■ What you should do
Using the data below, please return every line exactly as given.

Records from a data source:

★ ★ ★ ★ ★ ★ ★

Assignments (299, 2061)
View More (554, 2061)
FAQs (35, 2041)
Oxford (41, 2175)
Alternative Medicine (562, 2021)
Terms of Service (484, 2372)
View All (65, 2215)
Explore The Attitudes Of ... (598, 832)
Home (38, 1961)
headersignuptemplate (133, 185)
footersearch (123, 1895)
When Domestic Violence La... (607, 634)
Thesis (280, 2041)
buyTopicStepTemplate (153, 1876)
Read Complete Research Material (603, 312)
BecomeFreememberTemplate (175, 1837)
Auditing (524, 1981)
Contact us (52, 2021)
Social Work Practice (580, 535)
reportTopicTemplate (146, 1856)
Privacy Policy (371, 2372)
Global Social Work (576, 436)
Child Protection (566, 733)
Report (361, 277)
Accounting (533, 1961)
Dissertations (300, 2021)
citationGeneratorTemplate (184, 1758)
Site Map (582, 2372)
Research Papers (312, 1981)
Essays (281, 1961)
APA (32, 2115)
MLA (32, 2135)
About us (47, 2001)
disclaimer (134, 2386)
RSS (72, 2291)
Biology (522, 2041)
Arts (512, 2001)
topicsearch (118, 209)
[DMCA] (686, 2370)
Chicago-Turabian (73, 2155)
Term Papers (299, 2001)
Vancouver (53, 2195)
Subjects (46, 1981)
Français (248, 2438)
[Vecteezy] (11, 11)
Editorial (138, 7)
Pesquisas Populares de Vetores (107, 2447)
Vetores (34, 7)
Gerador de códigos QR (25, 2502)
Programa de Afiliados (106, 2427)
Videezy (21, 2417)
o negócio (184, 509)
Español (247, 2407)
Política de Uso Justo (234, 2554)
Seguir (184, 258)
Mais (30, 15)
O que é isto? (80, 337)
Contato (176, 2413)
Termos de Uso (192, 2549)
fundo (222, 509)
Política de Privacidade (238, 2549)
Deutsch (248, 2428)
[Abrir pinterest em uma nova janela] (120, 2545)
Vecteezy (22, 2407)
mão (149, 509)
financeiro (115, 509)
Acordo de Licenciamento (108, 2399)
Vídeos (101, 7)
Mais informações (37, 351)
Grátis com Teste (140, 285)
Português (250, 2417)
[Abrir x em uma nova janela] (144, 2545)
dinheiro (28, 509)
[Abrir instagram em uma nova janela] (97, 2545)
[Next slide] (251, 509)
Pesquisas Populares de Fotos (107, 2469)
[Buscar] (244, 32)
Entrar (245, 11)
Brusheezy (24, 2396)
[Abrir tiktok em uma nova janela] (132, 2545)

★ ★ ★ ★ ★ ★ ★

■ Response for this exercise
Assignments (299, 2061)
View More (554, 2061)
FAQs (35, 2041)
Oxford (41, 2175)
Alternative Medicine (562, 2021)
Terms of Service (484, 2372)
View All (65, 2215)
Explore The Attitudes Of ... (598, 832)
Home (38, 1961)
headersignuptemplate (133, 185)
footersearch (123, 1895)
When Domestic Violence La... (607, 634)
Thesis (280, 2041)
buyTopicStepTemplate (153, 1876)
Read Complete Research Material (603, 312)
BecomeFreememberTemplate (175, 1837)
Auditing (524, 1981)
Contact us (52, 2021)
Social Work Practice (580, 535)
reportTopicTemplate (146, 1856)
Privacy Policy (371, 2372)
Global Social Work (576, 436)
Child Protection (566, 733)
Report (361, 277)
Accounting (533, 1961)
Dissertations (300, 2021)
citationGeneratorTemplate (184, 1758)
Site Map (582, 2372)
Research Papers (312, 1981)
Essays (281, 1961)
APA (32, 2115)
MLA (32, 2135)
About us (47, 2001)
disclaimer (134, 2386)
RSS (72, 2291)
Biology (522, 2041)
Arts (512, 2001)
topicsearch (118, 209)
[DMCA] (686, 2370)
Chicago-Turabian (73, 2155)
Term Papers (299, 2001)
Vancouver (53, 2195)
Subjects (46, 1981)
Français (248, 2438)
[Vecteezy] (11, 11)
Editorial (138, 7)
Pesquisas Populares de Vetores (107, 2447)
Vetores (34, 7)
Gerador de códigos QR (25, 2502)
Programa de Afiliados (106, 2427)
Videezy (21, 2417)
o negócio (184, 509)
Español (247, 2407)
Política de Uso Justo (234, 2554)
Seguir (184, 258)
Mais (30, 15)
O que é isto? (80, 337)
Contato (176, 2413)
Termos de Uso (192, 2549)
fundo (222, 509)
Política de Privacidade (238, 2549)
Deutsch (248, 2428)
[Abrir pinterest em uma nova janela] (120, 2545)
Vecteezy (22, 2407)
mão (149, 509)
financeiro (115, 509)
Acordo de Licenciamento (108, 2399)
Vídeos (101, 7)
Mais informações (37, 351)
Grátis com Teste (140, 285)
Português (250, 2417)
[Abrir x em uma nova janela] (144, 2545)
dinheiro (28, 509)
[Abrir instagram em uma nova janela] (97, 2545)
[Next slide] (251, 509)
Pesquisas Populares de Fotos (107, 2469)
[Buscar] (244, 32)
Entrar (245, 11)
Brusheezy (24, 2396)
[Abrir tiktok em uma nova janela] (132, 2545)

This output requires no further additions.